RIF Gala Helps Cultivate Next Generation of Readers

Barrington M. Salmon | 4/30/2014, 3 p.m.
Carol Rasco remembers as a child growing up in the Arkansas Delta her parents and grandparents helping instill in her ...

Carol Rasco remembers as a child growing up in the Arkansas Delta her parents and grandparents helping instill in her a deep love for reading and the written word.

“I remember my daddy between dinner and the evening news reading,” recalled Rasco, president and CEO of Reading is Fundamental (RIF). “My grandparents did that too. Every summer, my grandparents took two of their grandchildren for six weeks. We traveled in a trailer and we had a box from my grandmother with ‘the word of the day.’ We would say the word, spell and have to know how to use it in a sentence.”

“It was amazing as we drove and I saw some of those words. My grandmother was a big supporter of education. Her parents died when she was young and she put her siblings through college.”

On the evening of April 24, about 450 supporters, philanthropists, RIF staff and volunteers – book lovers all – joined Rasco at the 2014 Reading is Fundamental Cat in the Hat Gala. CNN and ABC news correspondent Jeanne Meserve guided the evening’s activities at the Four Seasons Hotel in Northwest as mistress of ceremonies, and special guest Alma Powell read a Cat in the Hat bedtime story to the rapt audience.

“I was made aware of RIF in 1970 when Colin was a White House Fellow,” said Powell of her husband, retired general and former U.S. Secretary of State Colin Powell. “If a child isn’t reading at grade level by age three, (he/she) will drop out (later in their school life). A study (by Betty Hart and Todd R. Risley) showed pictures of childrens’ brain development and a 13-hour-old baby imitating movements. This shows the importance of giving them a sound foundation for reading.”

Rasco concurred.

“Eighty-six percent of children who have trouble in third grade will have trouble in the 12th,” she said. “We can predict who will dropout … this job makes me realize that there are millions of kids who don’t have a book. In a lot of homes, children say there are two books: The Bible and the Yellow Pages phone book.”

“One of the biggest hurdles we have is to get people to understand that when people are debating between buying Pampers and reading, reading isn’t a priority. Parents don’t read, can’t read or are uncomfortable reading. We have to tell parents to make up their own stories with the pictures in the book or tell them to do a family history.”

Powell, chair of the America’s Promise Alliance and a longtime advocate on children and youth issues, recalls growing up in a house filled with books.
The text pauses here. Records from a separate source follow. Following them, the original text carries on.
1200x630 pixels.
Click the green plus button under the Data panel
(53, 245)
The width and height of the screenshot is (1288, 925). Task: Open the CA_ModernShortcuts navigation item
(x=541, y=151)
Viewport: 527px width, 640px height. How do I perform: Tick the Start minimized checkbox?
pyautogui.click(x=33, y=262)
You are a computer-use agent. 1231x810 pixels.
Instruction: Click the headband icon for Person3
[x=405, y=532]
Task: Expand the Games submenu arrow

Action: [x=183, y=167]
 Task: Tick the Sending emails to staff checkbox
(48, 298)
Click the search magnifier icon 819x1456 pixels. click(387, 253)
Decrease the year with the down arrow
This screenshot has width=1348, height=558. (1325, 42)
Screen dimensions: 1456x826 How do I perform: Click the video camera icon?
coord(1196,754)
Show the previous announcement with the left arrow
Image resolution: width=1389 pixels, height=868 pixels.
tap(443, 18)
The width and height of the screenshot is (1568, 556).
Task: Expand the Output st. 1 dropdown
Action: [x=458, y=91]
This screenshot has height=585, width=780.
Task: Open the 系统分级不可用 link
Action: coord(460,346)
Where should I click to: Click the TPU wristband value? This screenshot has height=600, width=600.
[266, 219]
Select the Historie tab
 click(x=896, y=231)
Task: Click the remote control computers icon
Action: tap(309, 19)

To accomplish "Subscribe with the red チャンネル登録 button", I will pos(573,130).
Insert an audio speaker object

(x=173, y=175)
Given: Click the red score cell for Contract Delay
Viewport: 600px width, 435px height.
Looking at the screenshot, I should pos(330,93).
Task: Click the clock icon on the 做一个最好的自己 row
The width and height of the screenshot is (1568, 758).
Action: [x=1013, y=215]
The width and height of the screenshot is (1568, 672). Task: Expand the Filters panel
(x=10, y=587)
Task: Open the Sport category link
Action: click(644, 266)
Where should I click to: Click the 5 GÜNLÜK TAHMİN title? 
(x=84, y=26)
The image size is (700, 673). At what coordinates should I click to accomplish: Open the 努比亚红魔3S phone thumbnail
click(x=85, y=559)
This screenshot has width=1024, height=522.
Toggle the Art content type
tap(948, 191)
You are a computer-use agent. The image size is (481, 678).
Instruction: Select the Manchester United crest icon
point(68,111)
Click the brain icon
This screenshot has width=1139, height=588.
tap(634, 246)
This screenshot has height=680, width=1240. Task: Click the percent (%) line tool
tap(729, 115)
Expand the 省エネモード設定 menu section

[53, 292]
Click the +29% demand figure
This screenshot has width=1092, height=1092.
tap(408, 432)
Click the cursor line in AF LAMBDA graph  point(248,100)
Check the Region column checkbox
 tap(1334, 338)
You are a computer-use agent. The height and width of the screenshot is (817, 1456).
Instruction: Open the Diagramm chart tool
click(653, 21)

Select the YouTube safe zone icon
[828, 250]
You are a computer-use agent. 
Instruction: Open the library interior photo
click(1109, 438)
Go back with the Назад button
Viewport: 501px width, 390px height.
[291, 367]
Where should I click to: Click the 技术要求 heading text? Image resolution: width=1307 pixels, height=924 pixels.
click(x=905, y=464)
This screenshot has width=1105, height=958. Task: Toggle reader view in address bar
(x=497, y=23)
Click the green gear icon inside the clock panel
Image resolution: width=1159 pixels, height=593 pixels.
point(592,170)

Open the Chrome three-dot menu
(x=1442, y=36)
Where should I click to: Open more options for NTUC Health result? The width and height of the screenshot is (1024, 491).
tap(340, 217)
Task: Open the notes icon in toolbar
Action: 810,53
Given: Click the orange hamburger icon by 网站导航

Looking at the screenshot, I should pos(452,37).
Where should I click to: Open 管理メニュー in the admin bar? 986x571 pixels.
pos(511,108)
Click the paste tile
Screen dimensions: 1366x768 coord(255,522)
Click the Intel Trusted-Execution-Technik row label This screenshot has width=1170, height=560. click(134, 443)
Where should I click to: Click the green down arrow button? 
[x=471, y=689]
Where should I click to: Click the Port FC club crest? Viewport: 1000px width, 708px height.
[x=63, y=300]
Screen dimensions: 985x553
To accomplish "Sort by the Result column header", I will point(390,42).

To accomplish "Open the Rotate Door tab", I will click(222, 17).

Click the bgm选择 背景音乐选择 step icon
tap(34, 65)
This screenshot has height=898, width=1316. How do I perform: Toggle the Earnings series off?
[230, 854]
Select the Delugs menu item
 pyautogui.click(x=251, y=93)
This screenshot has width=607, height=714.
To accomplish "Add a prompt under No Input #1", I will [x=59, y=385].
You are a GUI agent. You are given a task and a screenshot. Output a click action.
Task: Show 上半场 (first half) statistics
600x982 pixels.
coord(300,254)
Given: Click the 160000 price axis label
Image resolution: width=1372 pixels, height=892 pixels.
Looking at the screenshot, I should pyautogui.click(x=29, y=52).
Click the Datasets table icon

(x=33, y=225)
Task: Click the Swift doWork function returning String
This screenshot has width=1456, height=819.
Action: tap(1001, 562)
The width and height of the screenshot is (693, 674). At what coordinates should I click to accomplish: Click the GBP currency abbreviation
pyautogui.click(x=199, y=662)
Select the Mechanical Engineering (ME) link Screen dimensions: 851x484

Her godmother was a librarian and Powell said she read frequently to and with her mother.

“I’m impressed by RIF and dedicated to helping our children to read,” she said. “I see and know the joy a book brings. I will continue the tradition of reading bedtime stories and talking about the importance of reading.”

In a lot of ways, some people said RIF is often playing catchup, trying to attract children who live in poverty or reside in underserved communities.